Reveja aqui as principais incidências da partida
O confronto entre Milan e Veneza em San Siro terminou com a vitória dos rossoneri por 2-0, mas o verdadeiro ponto de viragem tático e emocional do encontro foi o 1-0 apontado aos 69 minutos por Gonçalo Ramos, que até então só tinha tomado decisões técnicas erradas.
Até ao golo do português, o jogo tinha sido um monólogo ofensivo dos rossoneri, desperdiçado e frustrante, dificultado pelas defesas de um Stanković em grande forma e por uma bola ao ferro de Yunus Musah no início da segunda parte.

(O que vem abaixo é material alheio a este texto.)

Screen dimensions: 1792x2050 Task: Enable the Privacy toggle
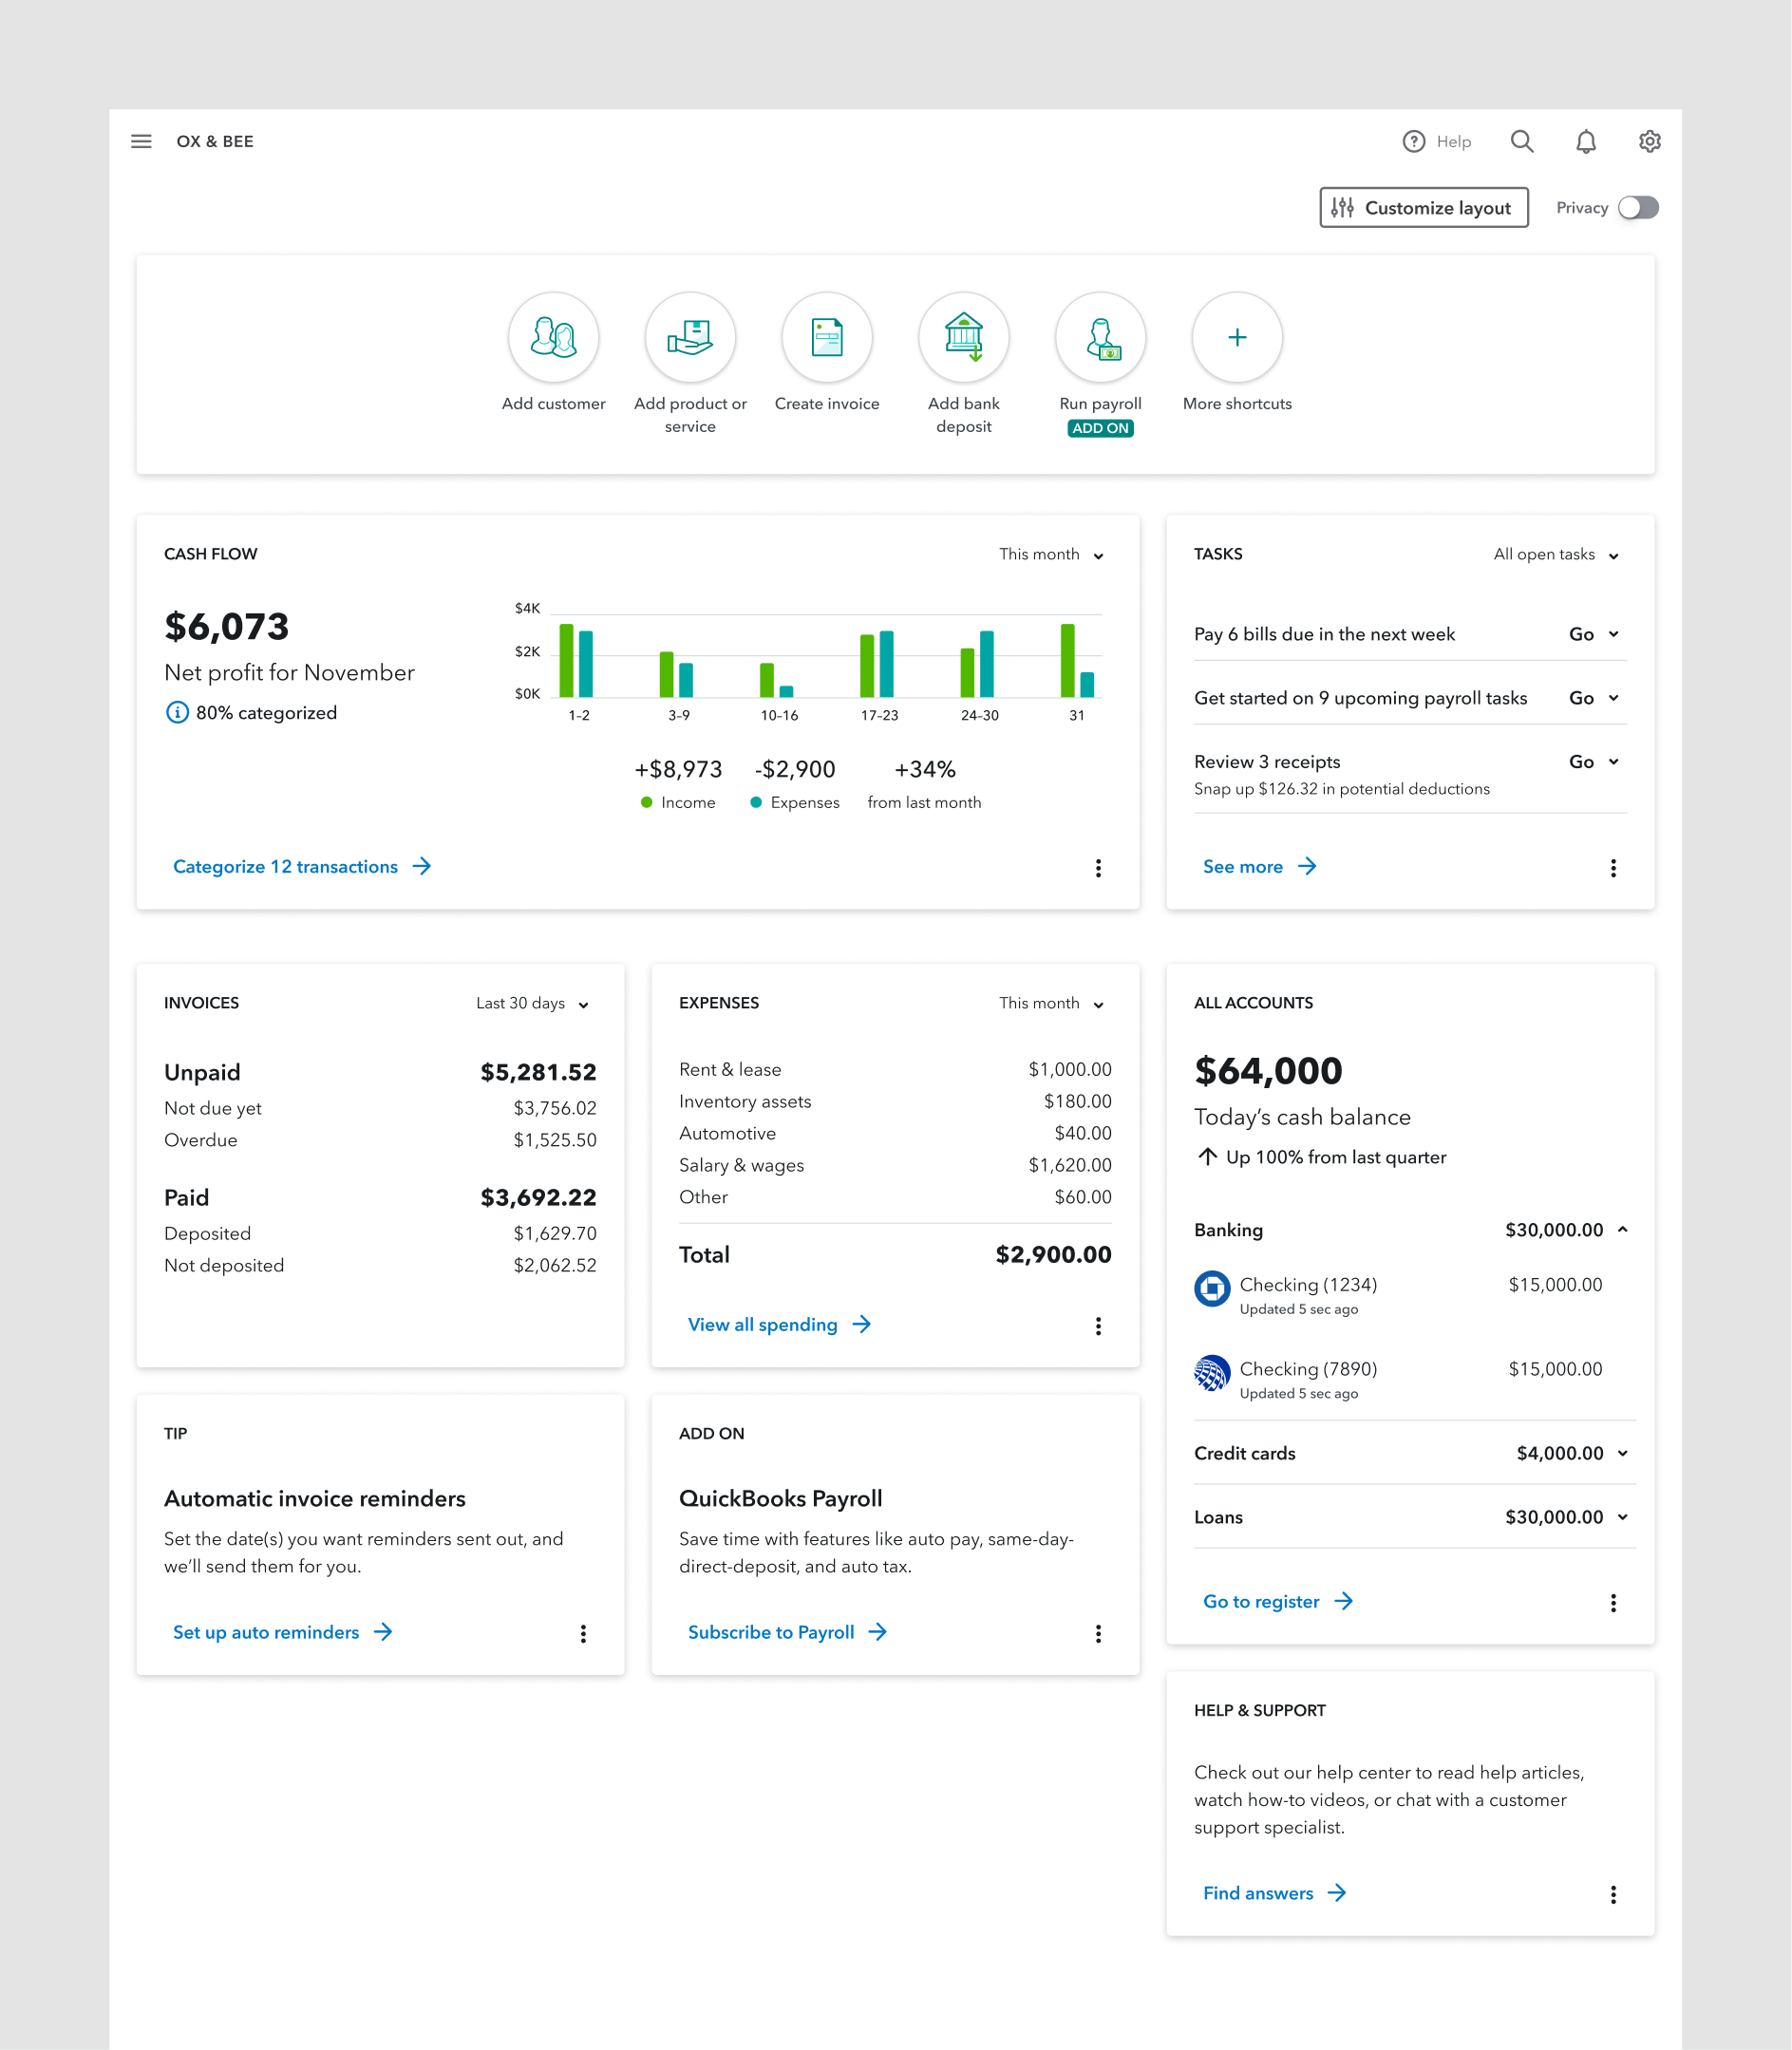pos(1637,207)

Ramos marca após vários erros
Na primeira parte destacou-se mais pelos erros em frente à baliza do que por outra coisa. Depois, Gonçalo Ramos lembrou-se não só dos 70 milhões investidos no seu passe pelos rossoneri, mas também da sua capacidade de finalização. Como disse Amorim no final do jogo: "Ramos? Tem de marcar, pagámos-lhe muito dinheiro".
O remate de pé esquerdo em diagonal na segunda parte desbloqueou um jogo que se estava a complicar para os anfitriões. Tudo isto depois de mais um erro em zona de finalização, desta vez de cabeça.

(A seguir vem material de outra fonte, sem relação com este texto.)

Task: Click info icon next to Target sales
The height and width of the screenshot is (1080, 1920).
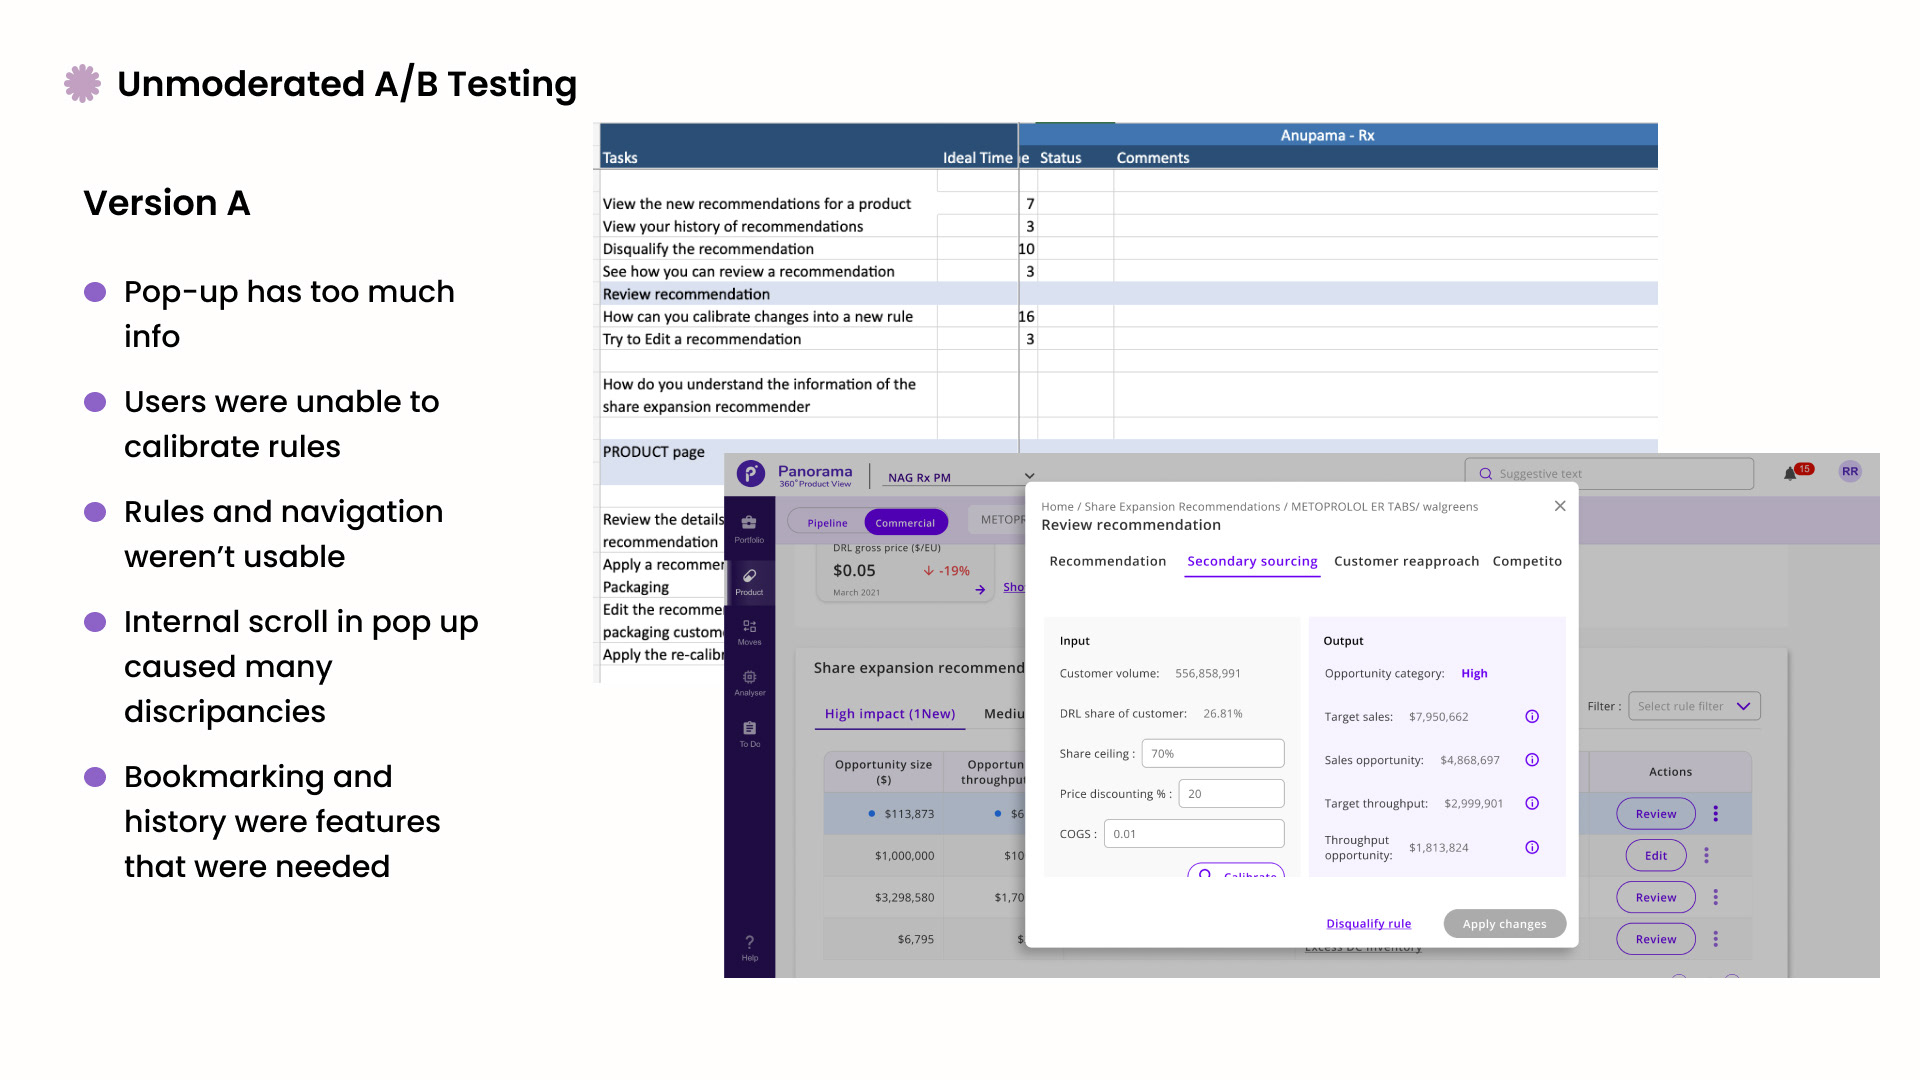Action: pyautogui.click(x=1531, y=716)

O golo pode ter sido o momento em que o avançado português finalmente ganhou consciência do seu valor, libertando-se da pressão da estreia em San Siro e permitindo ao Milan subir ao primeiro lugar. E num contexto especial devido à despedida de Rafael Leão, que se despediu em lágrimas do estádio onde conquistou um Scudetto como protagonista. Terá chegado a mudança de guarda?

Amorim não está satisfeito
"Sofremos nos duelos individuais, em algumas transições, mas tivemos mais oportunidades do que eles para marcar. Isso é claro, mas nunca conseguimos ter posse de bola durante muito tempo. Gerimos algumas situações bem, outras menos, temos de continuar a trabalhar mas vencemos, e isso é o mais importante.” Estas foram as palavras de Ruben Amorim no final do encontro, admitindo que não gostou totalmente da forma como a sua equipa garantiu a vitória.

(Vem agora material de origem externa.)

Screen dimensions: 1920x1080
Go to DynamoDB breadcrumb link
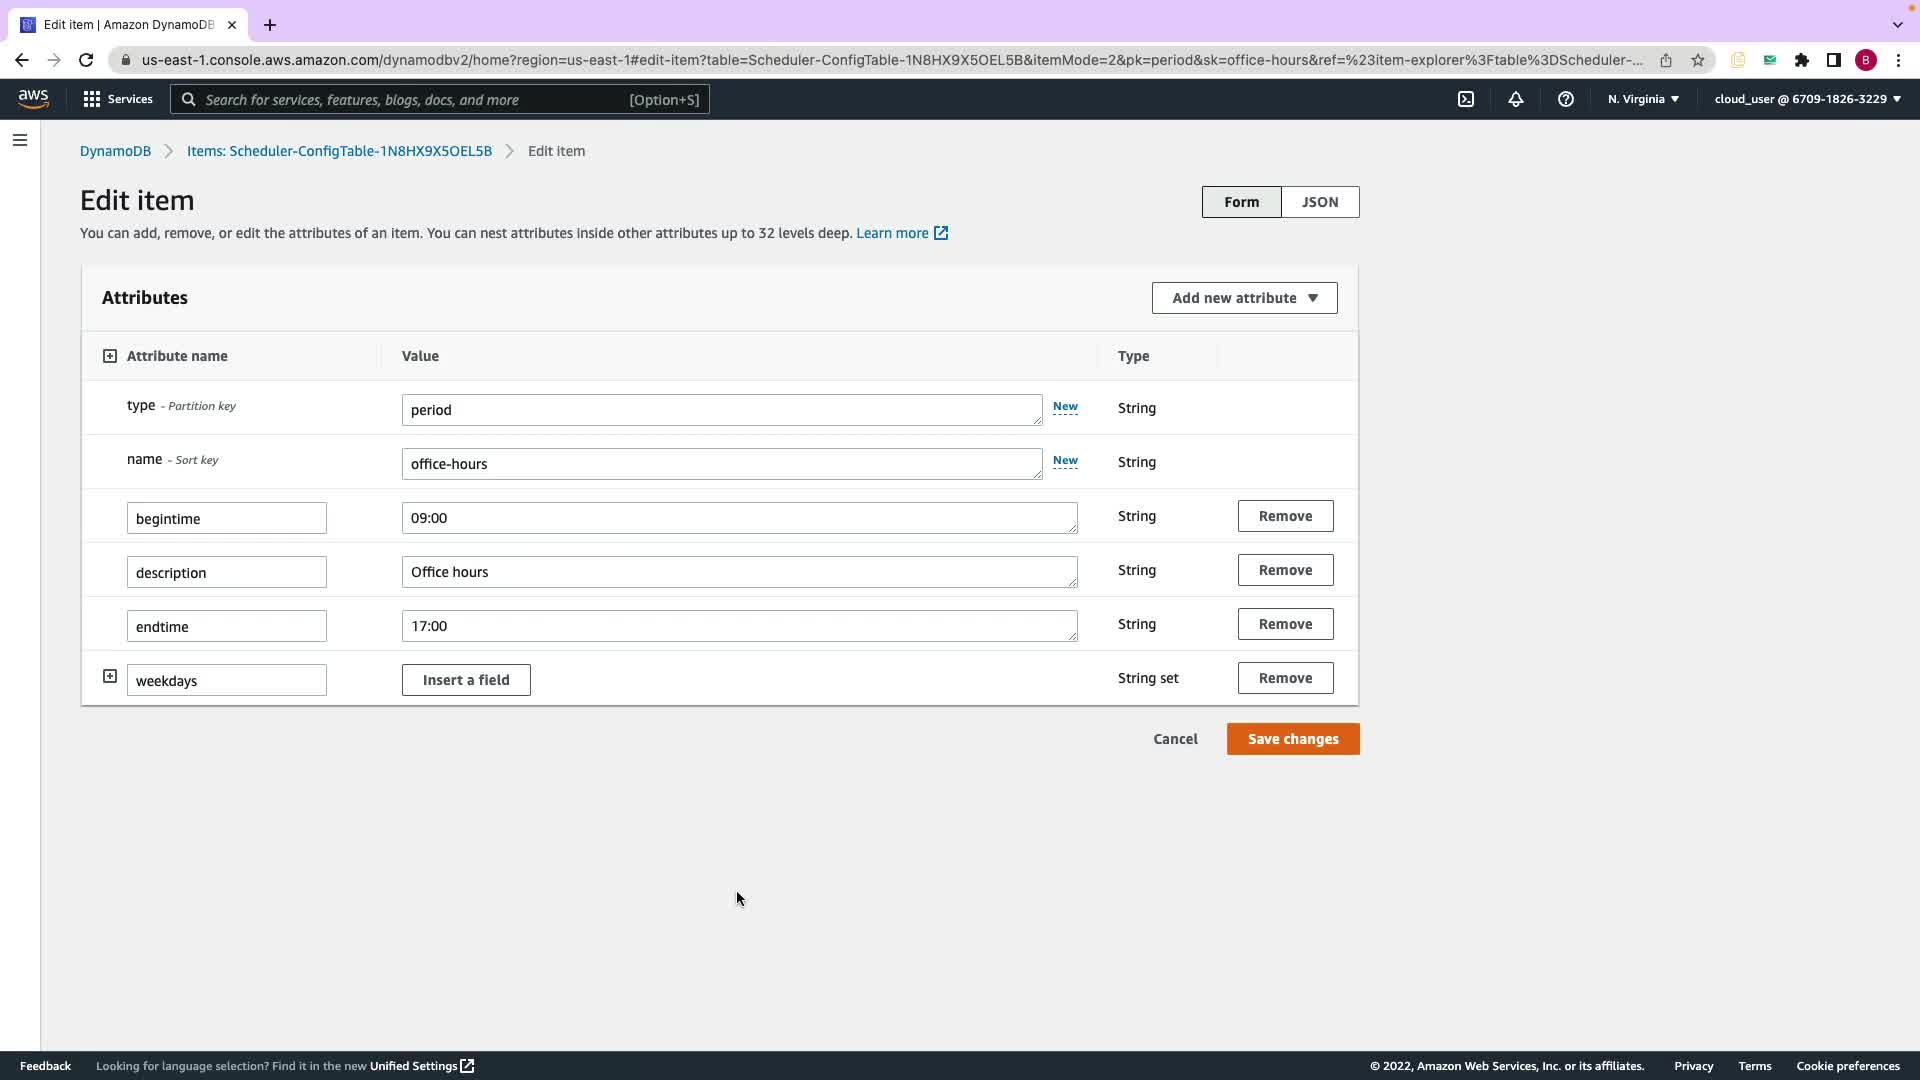click(x=115, y=151)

É precisamente aqui que o Milan pode finalmente pensar que encontrou um treinador diferente. O técnico luso procura a forma além da substância. E o seu futebol dinâmico era aquilo que a San Siro pintada de rossonero queria ver. As apostas táticas resultaram, especialmente quando lançou Saelemaekers e Adrien Rabiot. A única dúvida é porque razão ambos começaram no banco.
Gila e a saída a jogar
Para o futebol ofensivo de Amorim, são fundamentais defesas capazes de acompanhar as jogadas de ataque. Chegado ao Milan depois de superar a concorrência do Nápoles, Mario Gila integrou-se rapidamente nos automatismos do treinador português.
E fê-lo sem abdicar da sua essência de central rápido nas dobras e ágil a iniciar a construção. O espanhol mostrou ontem personalidade e técnica, mas também uma segurança assinalável na marcação, embora ainda haja trabalho a fazer para afinar os mecanismos defensivos com Pavlovic.
Depois de anos numa defesa a quatro, Gila demonstrou logo ser capaz de jogar muito bem também numa linha de três, e a sua qualidade na saída a jogar, a precisão nos passes – 51 certos em 57, ou seja, 89,5% – confirmou ontem a sua competência a construir desde trás.